Apache Doris 快速写入的核心原理在于分布式并行处理、LSM-Tree 存储结构、内存攒批(MemTable)以及高效的向量化执行引擎。通过将大规模写入任务分片到多个节点(BE)并行执行,利用内存缓冲区进行攒批写入减少磁盘 I/O 次数,并结合顺序写盘的列式存储,实现高吞吐量与实时入库。
Doris 快速写入的关键原理
分布式架构与并发写入 (MPP)
- 架构优势: FE(Frontend)节点接收并解析导入请求,生成分布式导入执行计划,并将数据分片(Tablet)派发到对应的 BE(Backend)节点上。
- 并行计算: 每个 BE 节点并行处理属于自身的数据流,数据吞吐量随节点数量线性提升。
内存攒批与排序 (MemTable)
- 原理: 数据写入并非直接落盘,而是先写入 BE 节点的 MemTable(内存缓存区)。
- 处理: 当 MemTable 达到特定大小(默认 64MB)或时间限制时,会将内存数据进行排序,并有序地一次性刷写(Flush)到磁盘。

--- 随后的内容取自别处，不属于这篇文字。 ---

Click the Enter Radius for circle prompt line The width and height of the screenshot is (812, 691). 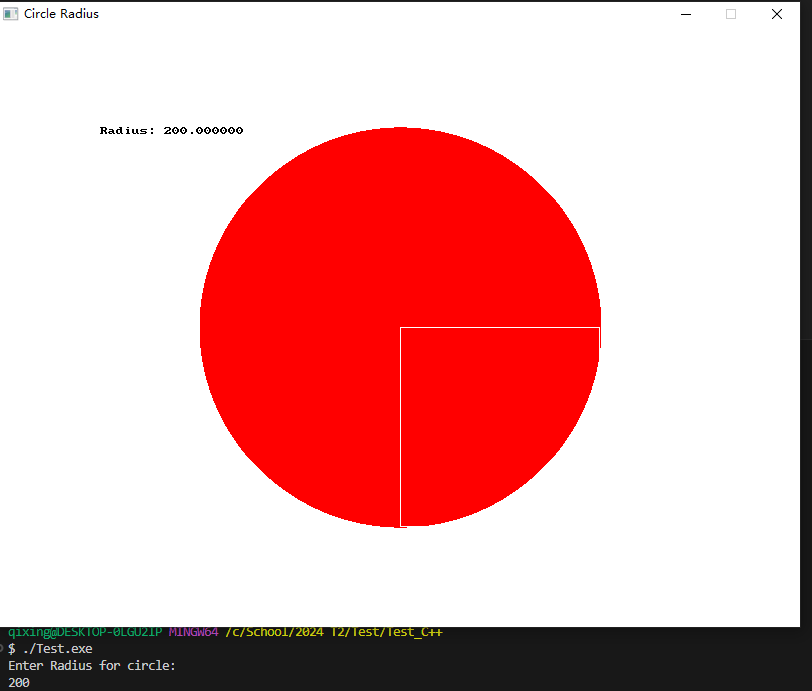(95, 665)
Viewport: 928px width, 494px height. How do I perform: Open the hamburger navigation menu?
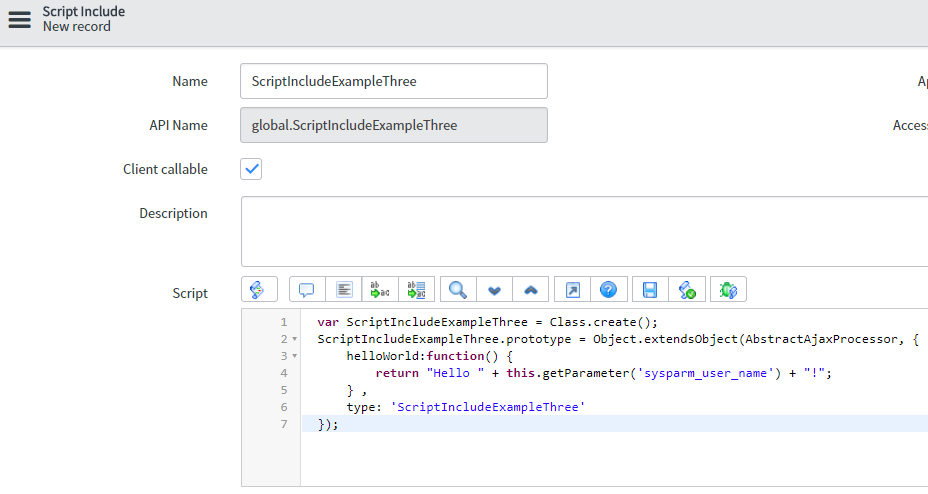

- 目的: 将随机写转换为顺序写,极大减少磁盘寻道时间,从而提高吞吐量
LSM-Tree 结构
- Doris 使用类似 LSM-Tree 的 存储结构。数据先存入磁盘上的 Segment 文件中。
- 后端合并: 异步地将小的 Segment 文件合并为更大的文件,并清除过期数据(Compaction),保持读取性能。
向量化执行引擎
Doris 全面采用列式存储与向量化计算,利用现代 CPU 的 SIMD(单指令多数据)指令集,在写入时能更高效地完成数据排序、压缩和构建索引。
事务管理与高一致性
写入过程遵循事务机制,确保数据原子性(全部成功或全部失败)。这种机制支持多路数据同时高并发写入而不冲突。
常见快速导入方式
Stream Load : 通过 HTTP 协议发送文件,适用于实时性要求高的同步任务。
Routine Load: 提供从 Kafka 实时订阅并导入数据的能力,实现数据的低延迟消费与接入。
写入优化建议
增大批次 : 大小文件攒批合理,建议每个批次在 100MB-500MB 之间。
分桶设置: 合理设置分桶数(Bucket),避免单桶过大或过小。